Guerre en Syrie : encore une ?

norman mailer syrie

Pourquoi sommes nous au Vietnam ? demandait Norman Mailer dans le titre d’un de ses grands romans paru en 1967. Il n’y était pas question du Vietnam, qui pourtant battait son plein, mais d’une partie de chasse racontée d’une manière incroyablement brutale et hallucinée, dont les principaux protagonistes étaient un père et un fils issus de la haute société de Dallas. Obsession des armes, de la virilité, désir de retrouver un contact primitif et même sauvage avec la nature comme reflet de la vie américaine elle-même. Et Mailer concluait son roman de cette façon : « Réfléchis, Amérique à tête de cul et médite un peu sur ton con. Peut-être comprendras-tu pourquoi nous sommes au Vietnam. » On ne saurait mieux faire comprendre qu’une guerre menée par un pays loin de ses frontières n’est pas forcément dictée par de grands idéaux, droits de l’homme, lutte contre le communisme totalitaire, ou même par des considérations géopolitiques rationnelles, mais par quelque chose d’obscur qui s’apparente à la pulsion. On peut faire la guerre pour oublier qu’on ne va pas bien, que notre société s’embourbe dans la désespérance sociale, économique et qu’on est en pleine névrose collective.

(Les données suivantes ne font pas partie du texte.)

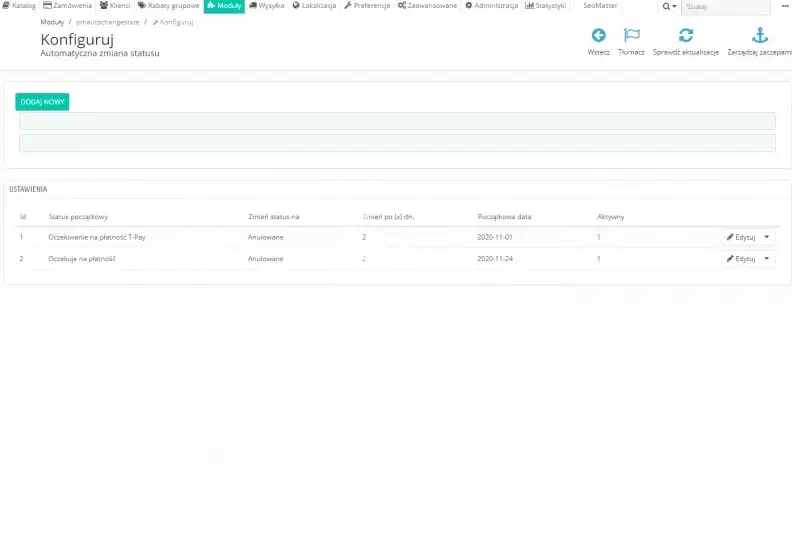Open the Katalog menu
The image size is (792, 538).
(x=19, y=6)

C’est un petit peu l’impression que j’ai ressentie en apprenant que les USA, la Grande Bretagne et la France décidément atlantisée jusqu’à l’os depuis son retour dans l’Otan, ont décidé, alors que la mission de l’ONU n’est même pas terminée, de bombarder la Syrie.

Daoud Boughezala a  montré que cette opération a toutes les chances d’être un écran de fumée dont les auteurs eux-mêmes espèrent que ça ne bouscule pas trop la situation sur place.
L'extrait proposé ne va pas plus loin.